== Material for this exercise ==
===

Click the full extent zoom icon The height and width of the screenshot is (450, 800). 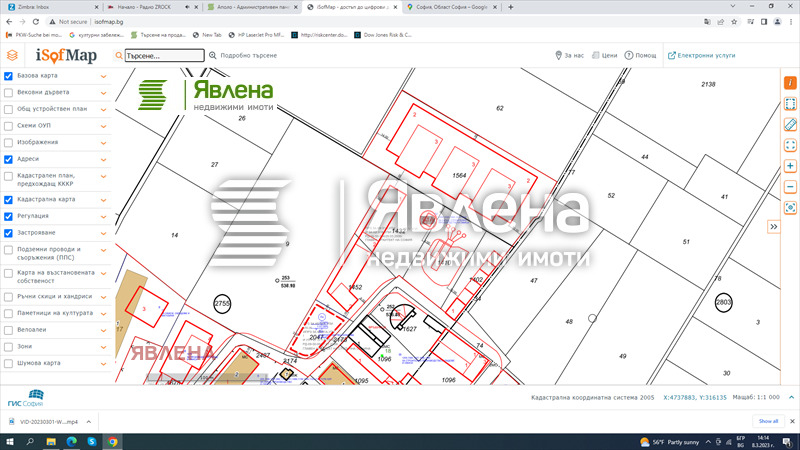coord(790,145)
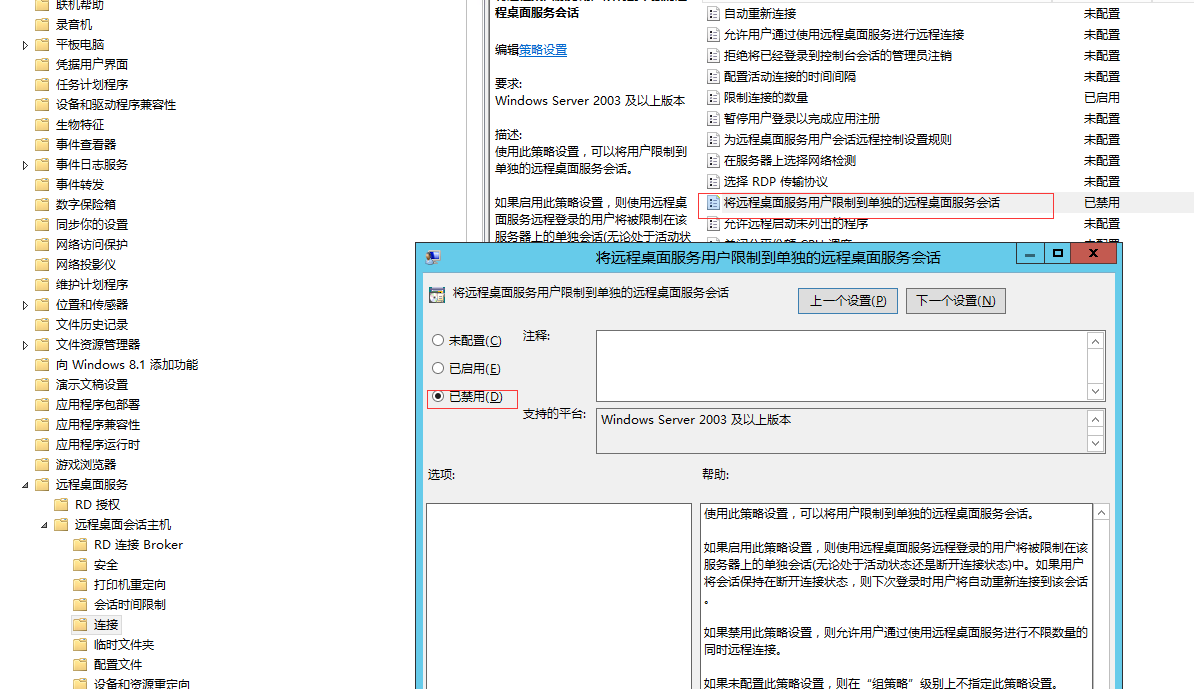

===

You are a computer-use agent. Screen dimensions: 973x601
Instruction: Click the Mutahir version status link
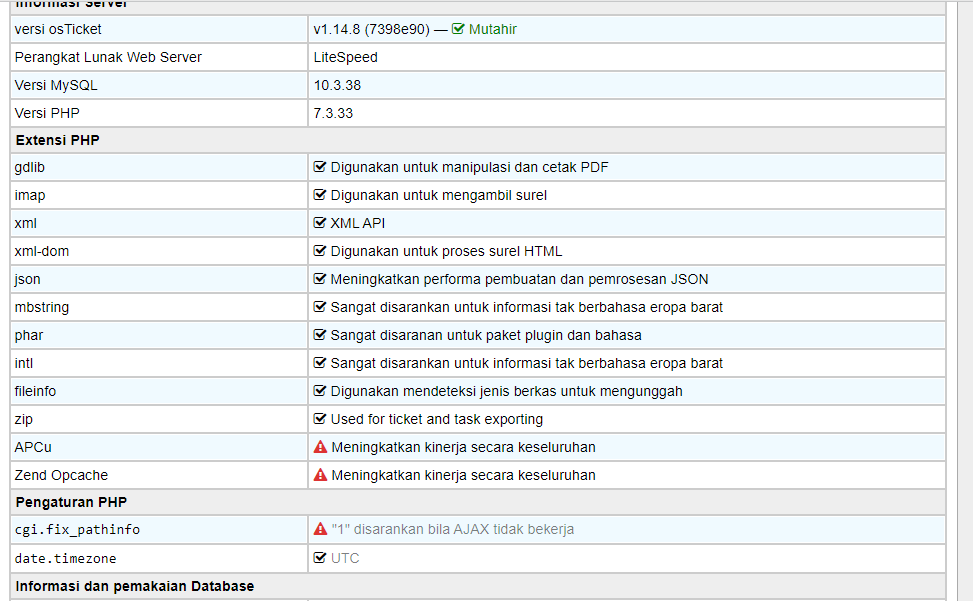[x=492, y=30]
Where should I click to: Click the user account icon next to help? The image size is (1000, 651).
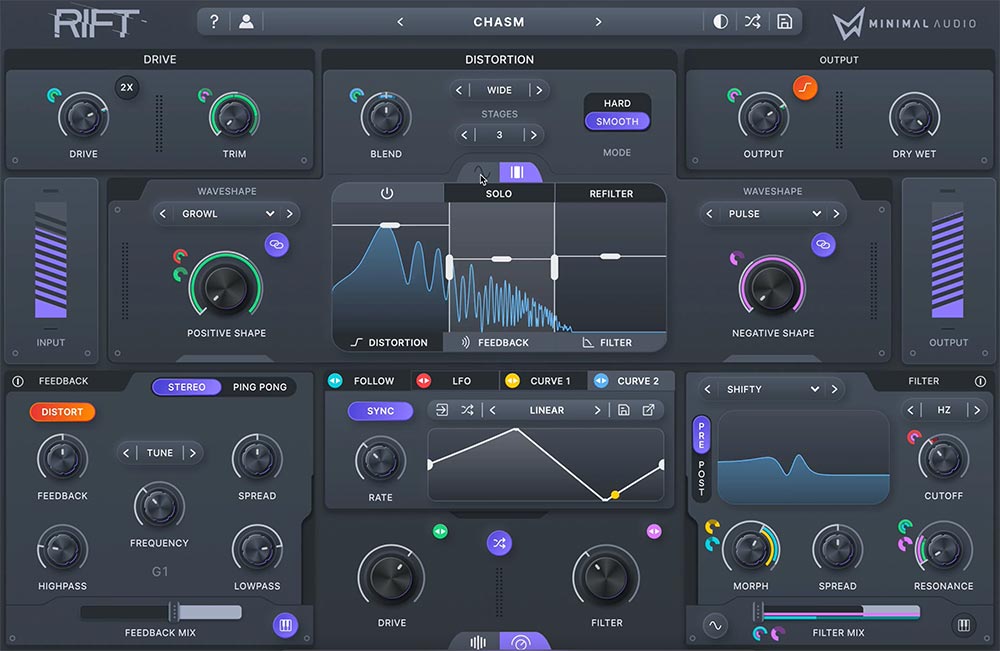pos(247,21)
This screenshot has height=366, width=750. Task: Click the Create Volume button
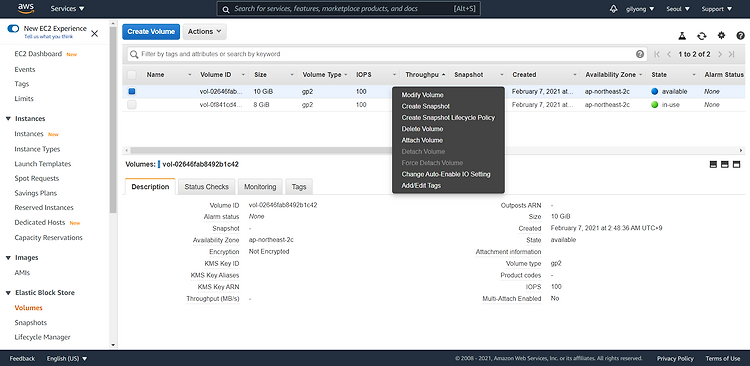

===

== Work to complete ==
Exact copy, no pictures. Write out the lines in the entries above, starting with the line with "You are a computer-use" and going on through the line with "This screenshot has", keeping both.

== Solution below ==
You are a computer-use agent. Screen dimensions: 973x601
Instruction: Click the Mutahir version status link
[x=492, y=30]
Where should I click to: Click the user account icon next to help? The image size is (1000, 651).
pos(247,21)
This screenshot has height=366, width=750. Task: Click the Create Volume button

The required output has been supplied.